Can the so-called “green shoots” really fix our economy? And will landlords demand less green?
Now that tent cities are out of fashion — or at least consigned to unfashionable places like Sacramento — the surest sign of hard times is shuttered stores. There are the glaring examples, like the Union Square building that chose as its anchor tenants Virgin Megastore and Circuit City (whoops!), but the rows of rolled-down gates are visible in every neighborhood: Entire blogs are now devoted to chronicling the devastation, and wondering where to turn for their free-WiFi fix.
Free-market economics tells us this sort of thing should work itself out: Landlords lower the rents they jacked up during the boom years, stores get out of the red and everybody can go back to drinking their lattes in peace. Of course, if free-market capitalism worked the way it’s supposed to, we wouldn’t be in this mess in the first place.
“Commercial rents may not be rising at the same rate, but they certainly aren’t falling,” says Catherine Bohne, owner of Brooklyn’s Community Bookstore and VP of the Park Slope Civic Council.

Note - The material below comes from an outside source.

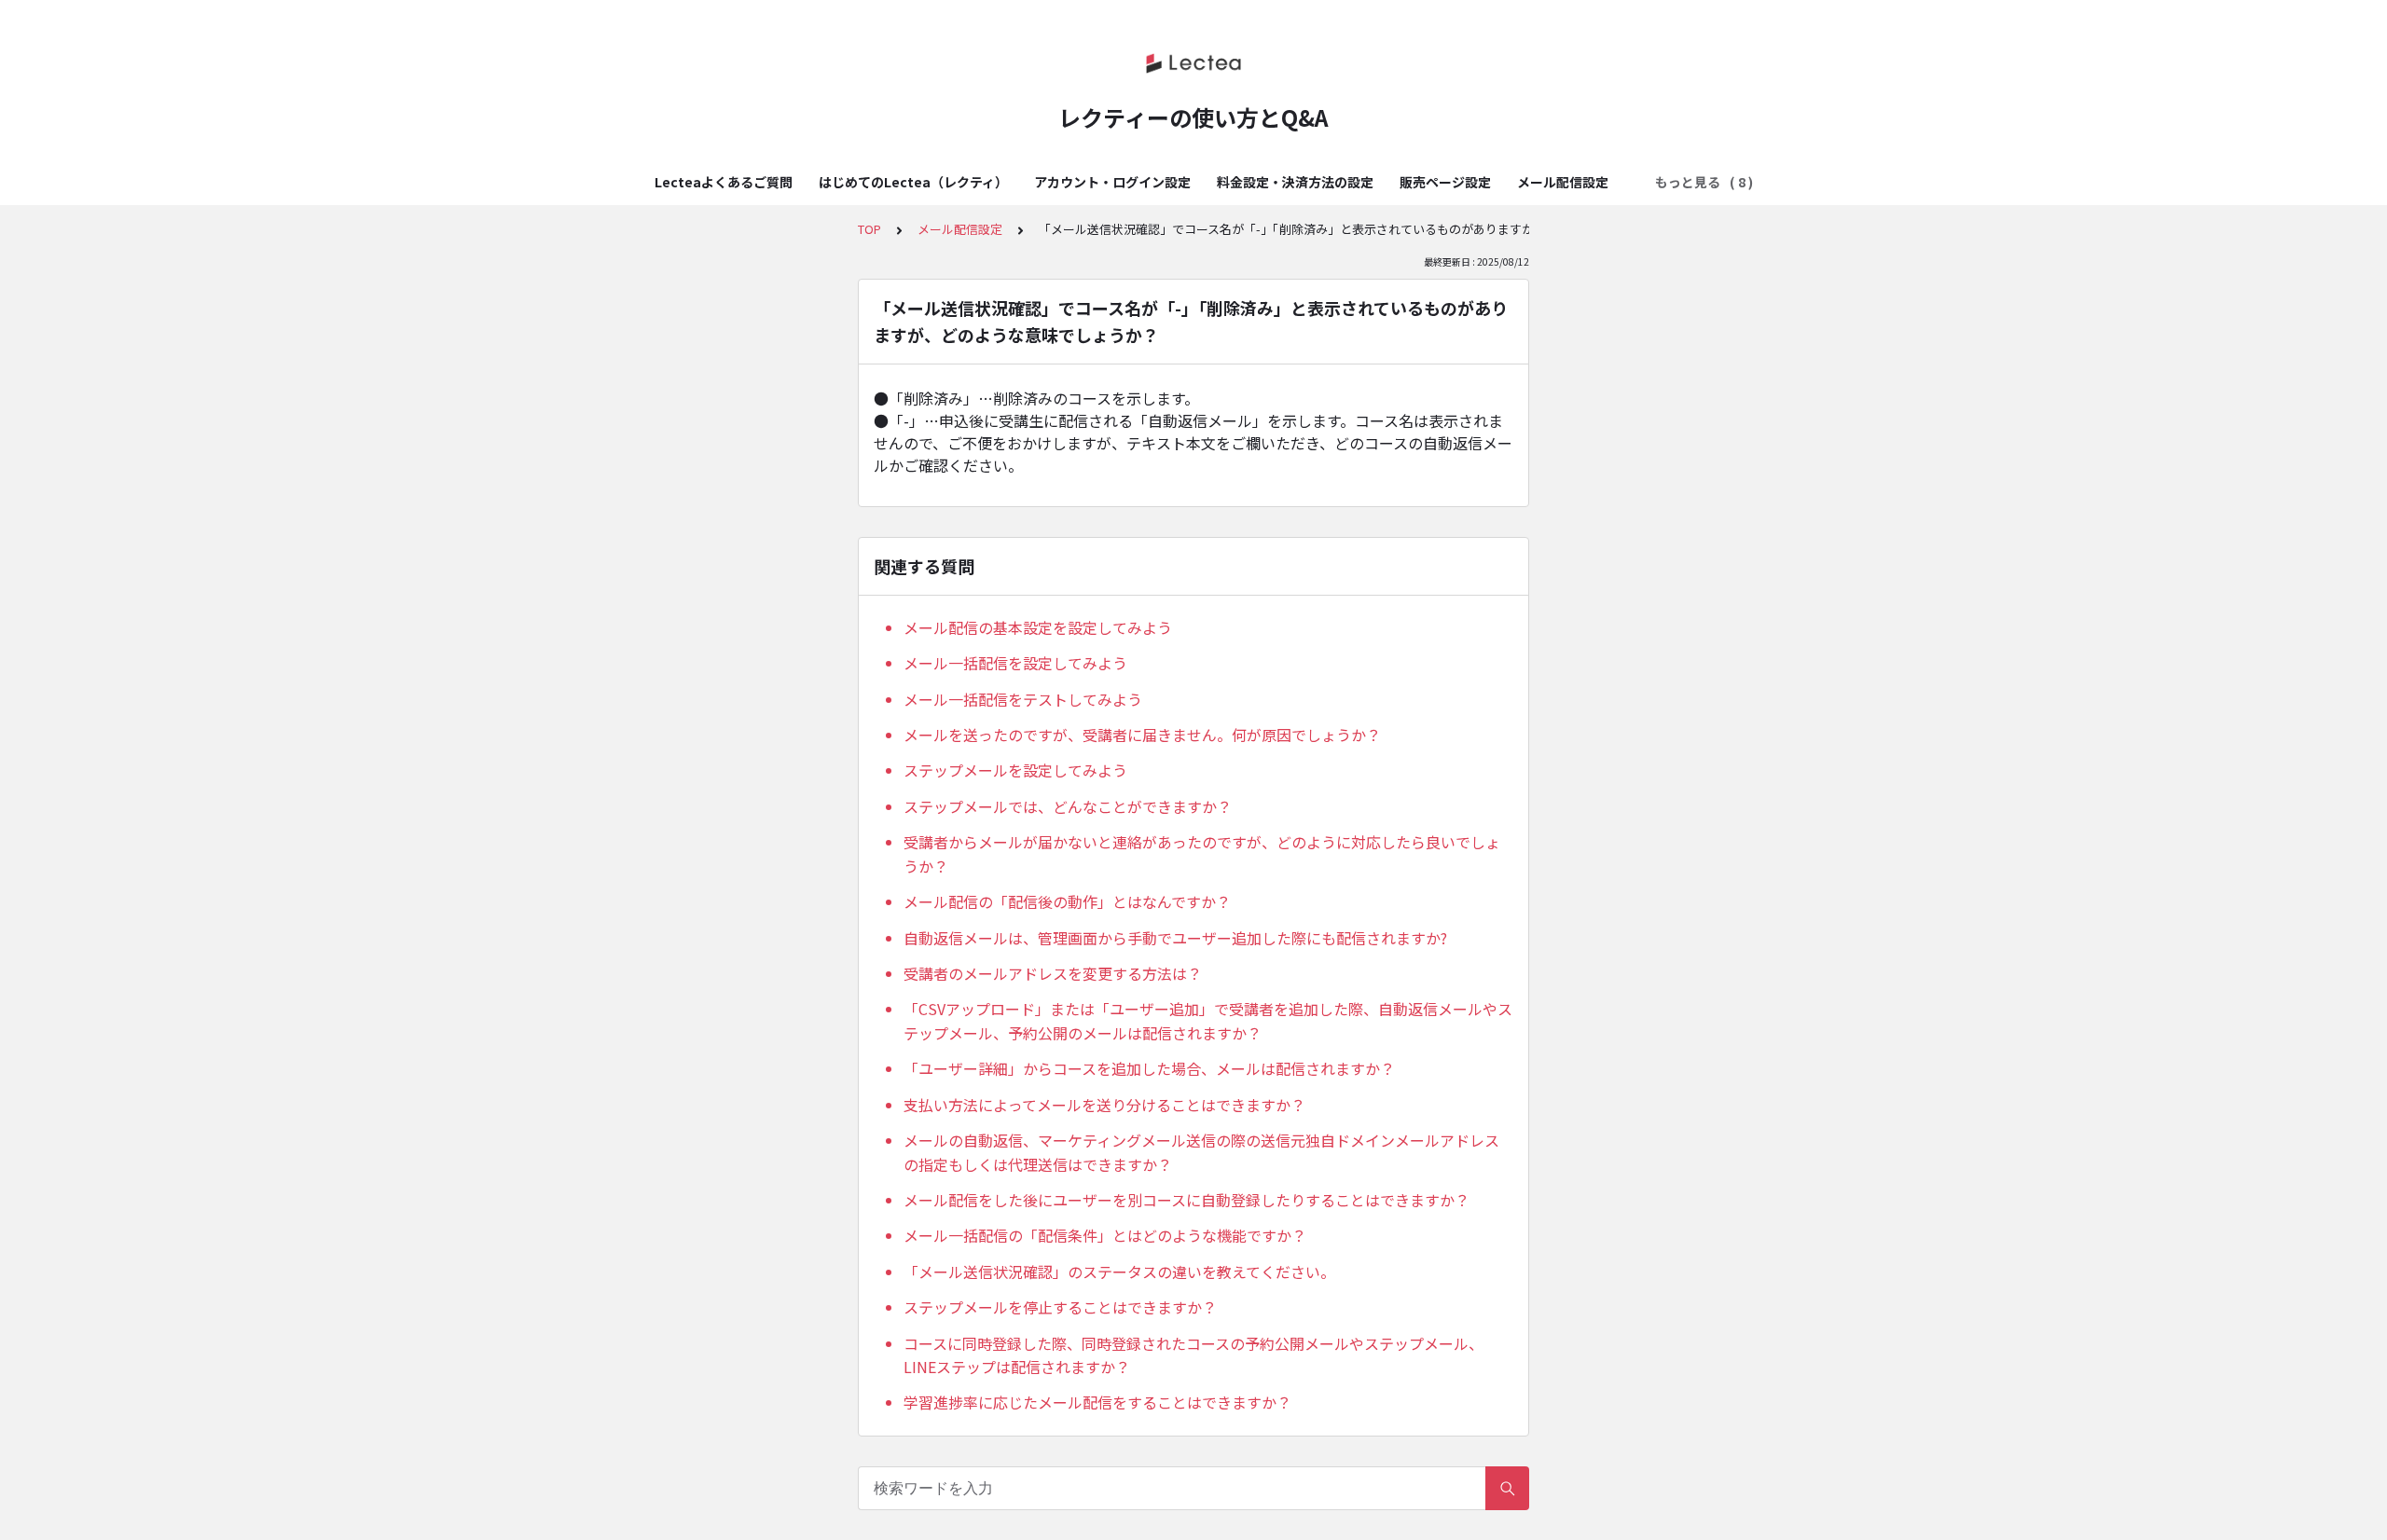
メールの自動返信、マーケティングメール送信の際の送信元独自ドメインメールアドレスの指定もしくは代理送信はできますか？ (1201, 1152)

Just last week, she says, she spoke to the owner of a local restaurant she thought of as “wildly successful” and was told if the owner can’t renegotiate her rent, she’ll have to move or close.

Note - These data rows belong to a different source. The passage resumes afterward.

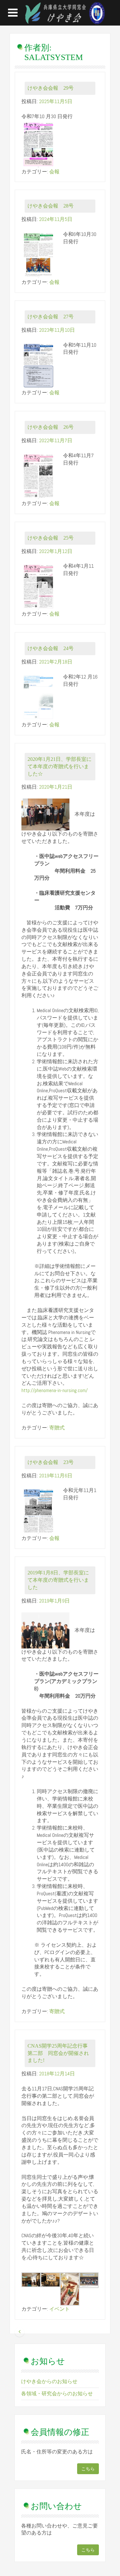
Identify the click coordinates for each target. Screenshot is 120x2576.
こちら (88, 2469)
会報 (54, 171)
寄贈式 (57, 1427)
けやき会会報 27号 (51, 316)
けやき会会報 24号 (51, 648)
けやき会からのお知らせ (49, 2381)
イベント (59, 2309)
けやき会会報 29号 (51, 88)
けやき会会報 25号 (51, 538)
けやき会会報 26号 (51, 427)
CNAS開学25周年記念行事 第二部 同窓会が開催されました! (60, 2053)
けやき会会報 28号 (51, 205)
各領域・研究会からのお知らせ (57, 2393)
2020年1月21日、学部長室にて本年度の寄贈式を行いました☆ (60, 766)
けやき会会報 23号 (51, 1462)
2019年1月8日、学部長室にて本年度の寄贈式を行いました (58, 1580)
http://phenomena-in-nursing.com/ (54, 1390)
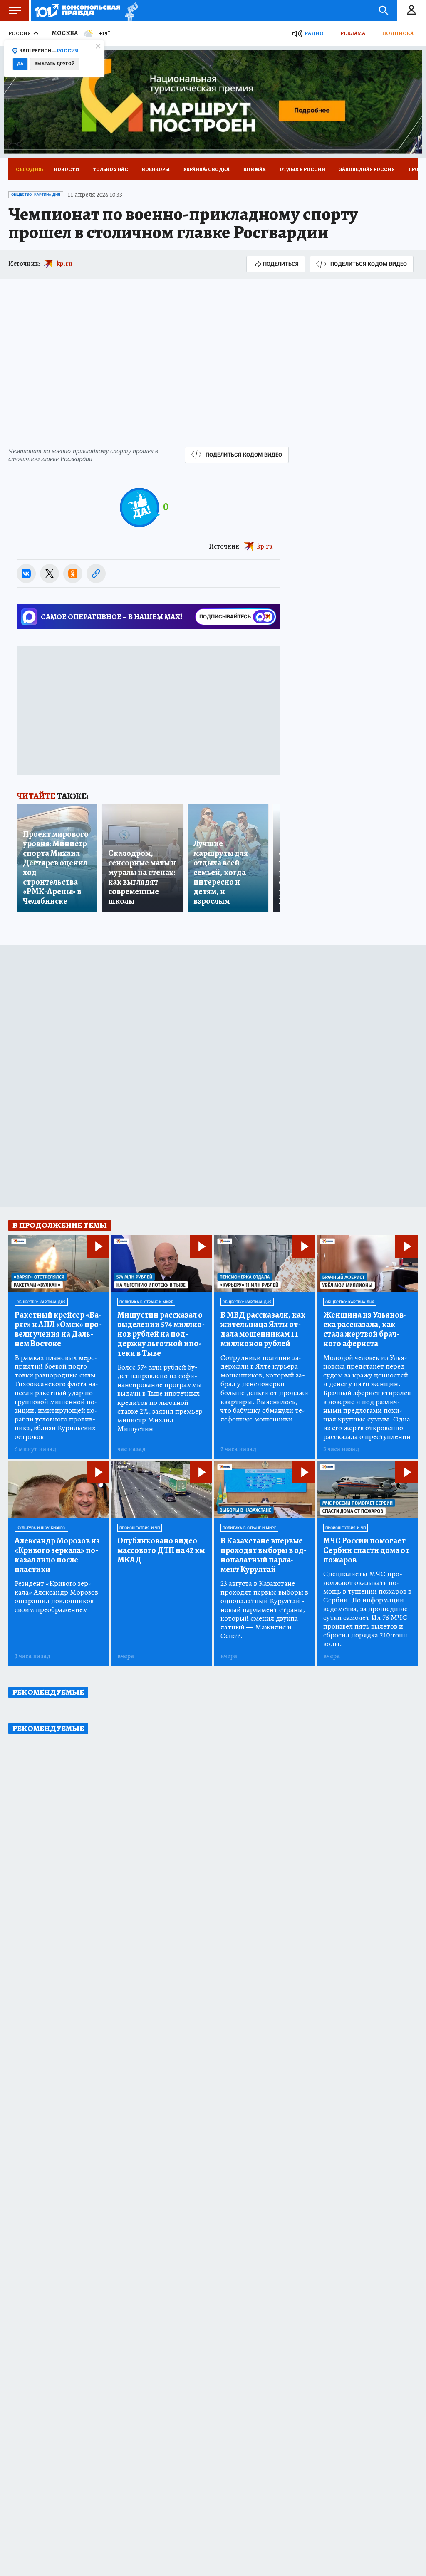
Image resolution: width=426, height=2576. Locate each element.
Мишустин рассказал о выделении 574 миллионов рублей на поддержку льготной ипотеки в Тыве (161, 1334)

So what to do? The city council is considering a bill to limit commercial rent hikes and force landlords to go to arbitration, but that would mostly be useful for when the boom times return.
Bohne would also like to see laws allowing shopkeepers to buy their storefronts as co-ops without having to scrape together millions for an entire building: “At this point you’re sort of an idiot for opening a small business, unless you own property. Small stores invest $50,000 in renovating, and if you lose your lease, that’s gone.”
Until then, we have the commercial parallel to empty condo towers with homeless camped outside: acres of empty storefronts, and nowhere to work or shop. If the economy’s ever going to recover with the help of those “green shoots” we keep hearing about, it’d be nice if landlords demanded less green.